空気が一変した。29日の新潟の紅白戦。ミシェウは1本目はサブ組でプレーし、2本目に主力組の左サイドハーフに入った。同時に、今まで堅かった主力組のボール回しがスムーズになった。
フォワードとボランチの間でボールを受けると、周囲の味方に効果的なパス。隙をみせた相手からボールを奪い、すぐに前線に通す。ポジションにとらわれず、あらゆる位置でボールをさばく。自然と攻撃は活性化された。
主力組はブルーノ ロペス、平井将生のツートップにFW矢野貴章が右サイドハーフに入る布陣。ミシェウが自在にコントロールすることで、3トップに近い形になり、攻撃の厚みは増した。
「十分に試合で使える状態になった」。黒崎久志監督は太鼓判を押す。ミシェウ自身は「主力組に入ったのは2本目だけ。まだイメージ通りに体が動いてはいない」とコンディションには物足りなさを感じている。それでも「100パーセントでなくても、ゲームになったら全力を尽くす」と言い切った。
開幕前から足に違和感を覚えた。シーズンが始まってからも別メニューを続けた。ようやく状態が整ってきた第2節大宮戦の直前、家庭の事情により15日から22日のまでの1週間、帰国せざるを得なかった。作りかけた戦闘態勢をもう1度構築しなければならない。その中でチームの状態をきっちり把握することを心がけた。

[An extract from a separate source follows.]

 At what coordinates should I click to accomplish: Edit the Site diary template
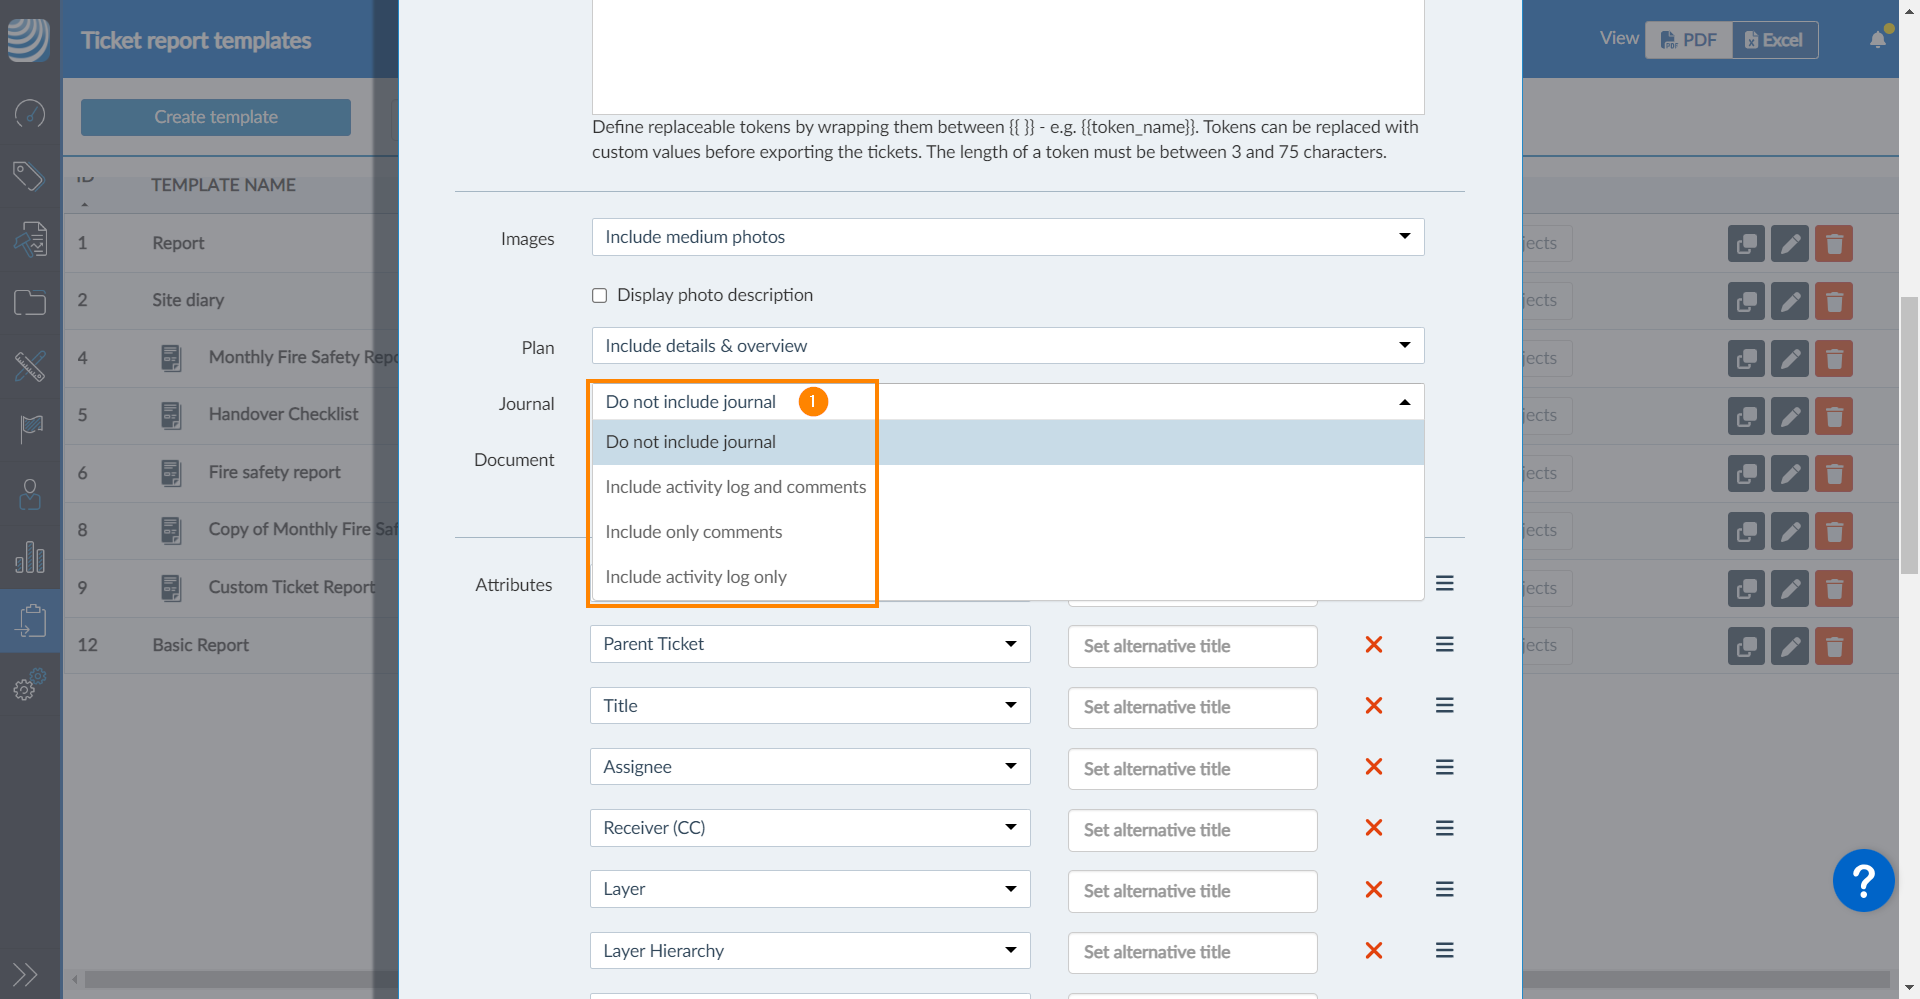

新潟は第2節大宮戦で前半に先制しながらも、後半に逆転を許した。第3節名古屋戦も前半は圧倒しながら、後半に入ると主導権を握られて敗北。90分間、自分たちのペースで闘いきれない。「前線がフィニッシュに持っていけるような形を作らなければ」。ミシェウは自分が入ることで、前線の下でボールをキープし、 自分たちの時間帯を長く作ることを意識に置く。
「僕はチームの一員。僕だけじゃなくみんなが大事な選手」。自分にかかる期待を承知しつつ、チームの結束を促す。初勝利を手にするために「全員が信じあうことが大切」。プレーだけでなくメンタル面でも司令塔になる。
G大阪も勝利への意欲は新潟と同等に強い。新潟と同じく開幕3連敗。AFCチャンピオンズリーグも含めると公式戦5連敗。解任されたセホーン前監督に代わって、指揮を執る松波監督の下、チームは固まりつつある。
コーチを務めた西野朗元監督時代から、兄貴分的存在。攻撃的スタイルを継承すると同時に、個々のコミュニケーションを深め、連系を強める。
5連敗中の総得点は4。そのため、司令塔の遠藤保仁が少しでもゴールに近い位置でボールに触れるように、後ろからの押し上げも必要になる。中澤聡太から中盤へのつなぎなど、全体で攻守の連動を図る。
どちらも気持ちを前面に出してくる一線。球際の勝負で競り勝ち、凡ミスを少なくすることが流れをつかむための絶対条件になる。